Reason for request

Reassessment

Reassessment.

Key points

Favourable opinion for maintenance of reimbursement in the “treatment of atypical haemolytic uremic syndrome (aHUS)”.

Role in the care pathway?

ULTOMIRIS (ravulizumab) is a first-line therapy in the treatment of patients with a body weight of 10 kg or above with atypical haemolytic uremic syndrome (aHUS) who are complement inhibitor treatment-naïve or have received eculizumab (SOLIRIS) for at least 3 months and have evidence of response to eculizumab. However, in the absence of a direct comparison with eculizumab, the role of ravulizumab cannot be determined compared to this medicinal product.

The Committee highlights that ULTOMIRIS (ravulizumab) has no marketing authorisation in patients not having responded to eculizumab, or in children with a body weight of under 10 kg, in contrast with SOLIRIS (eculizumab), which has an MA from 5 kg.

ULTOMIRIS (ravulizumab) is a complement protein C5 inhibitor that, due to this mechanism of action, increases the patient’s predisposition to infections caused by encapsulated bacteria, in particular meningococcal infection/septicaemia (Neisseria meningitidis). Consequently, its prescription must be combined with vaccination against meningococcal infections using the ACYW conjugated tetravalent vaccine and the serogroup B invasive meningococcal infection vaccine, in accordance with current vaccination schedule guidance.
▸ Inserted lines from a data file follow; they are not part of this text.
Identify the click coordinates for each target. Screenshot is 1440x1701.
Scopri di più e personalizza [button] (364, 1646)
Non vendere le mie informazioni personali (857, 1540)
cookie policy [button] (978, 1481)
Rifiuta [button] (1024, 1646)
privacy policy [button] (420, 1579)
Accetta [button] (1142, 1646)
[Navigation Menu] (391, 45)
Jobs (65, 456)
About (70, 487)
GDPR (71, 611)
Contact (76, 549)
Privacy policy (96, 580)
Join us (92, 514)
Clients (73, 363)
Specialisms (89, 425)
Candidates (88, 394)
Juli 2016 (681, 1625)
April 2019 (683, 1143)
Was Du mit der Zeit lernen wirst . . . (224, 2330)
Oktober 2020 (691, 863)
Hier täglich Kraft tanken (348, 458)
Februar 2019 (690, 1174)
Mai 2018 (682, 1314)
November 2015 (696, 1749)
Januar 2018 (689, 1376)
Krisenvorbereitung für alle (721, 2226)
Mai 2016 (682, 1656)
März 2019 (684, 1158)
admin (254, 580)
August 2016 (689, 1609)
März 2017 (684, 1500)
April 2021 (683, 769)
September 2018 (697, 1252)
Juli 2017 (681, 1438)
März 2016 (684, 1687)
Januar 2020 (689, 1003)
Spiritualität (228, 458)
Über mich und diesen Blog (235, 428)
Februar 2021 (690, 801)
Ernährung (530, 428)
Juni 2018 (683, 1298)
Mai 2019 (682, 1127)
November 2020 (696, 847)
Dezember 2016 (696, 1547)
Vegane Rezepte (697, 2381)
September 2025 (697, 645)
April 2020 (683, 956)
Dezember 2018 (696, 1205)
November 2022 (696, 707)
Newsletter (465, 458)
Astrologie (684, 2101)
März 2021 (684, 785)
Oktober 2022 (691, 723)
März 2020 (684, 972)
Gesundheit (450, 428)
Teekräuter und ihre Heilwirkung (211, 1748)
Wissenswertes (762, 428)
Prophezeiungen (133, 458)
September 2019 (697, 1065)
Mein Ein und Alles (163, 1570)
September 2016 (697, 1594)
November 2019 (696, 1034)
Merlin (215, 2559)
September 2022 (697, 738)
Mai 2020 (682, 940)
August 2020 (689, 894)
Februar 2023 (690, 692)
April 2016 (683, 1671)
The Committee recommends that prophylactic antibiotic therapy be implemented for all patients requiring ravulizumab, as for eculizumab, in accordance with the 2021 French national diagnostic and care protocol (PNDS): long-term prophylactic antibiotic therapy with full-dose phenoxymethylpenicillin as two doses per day (or macrolides in the event of allergy) from the start of treatment, to be continued throughout treatment and for 60 days following its discontinuation (until normalisation of CH50 in children). Vaccination of close relatives may be discussed in transplant patients, in whom a weak or nil vaccine response is possible.


Clinical Benefit

Substantial

The clinical benefit of ULTOMIRIS 300 mg/3 ml and 1,100 mg/11 ml (ravulizumab) concentrate for solution for infusion becomes substantial in the MA indication.


Clinical Added Value

no clinical added value

Considering:

  • the partially met medical need in a disease that is life-threatening in the absence of treatment,
  • the potential, but not demonstrated, benefit in terms of patients’ quality of life and care pathway, of having access to a treatment making it possible to increase the interval between infusions compared to eculizumab (every 8 weeks or every 4 weeks for children weighing from 10 to under 20 kg, instead of every 2 weeks),
  • the clinical responses obtained with ravulizumab for a clinically relevant endpoint, complete response in terms of thrombotic microangiopathy (TMA), and the maintenance of these responses up to week 104, in patients naïve to complement inhibitor treatment (60% adult responders and 18/20 responders in the children/adolescents),
  • maintenance of LDH and haemoglobin levels up to week 104 in children/adolescents treated with ravulizumab having previously responded to at least 3 months of treatment with
    eculizumab,

but considering:

  • the low level of evidence of ravulizumab‘s efficacy demonstration of based on two non-comparative clinical studies and including a small number of patients,
  • the absence of direct comparative between ravulizumab and eculizumab, another complement C5 inhibitor considered to be the reference first-line treatment for the last ten years,
  • persistent uncertainties with respect to the long-term efficacy and safety,

the Transparency Committee deems that ULTOMIRIS (ravulizumab) continues to provide no clinical added value (CAV V) compared to current management in the treatment of patients with a body weight of 10 kg or above with atypical haemolytic uremic syndrome (aHUS), which includes SOLIRIS (eculizumab), who are complement inhibitor treatment-naïve or have received eculizumab for at least 3 months and have evidence of response to eculizumab.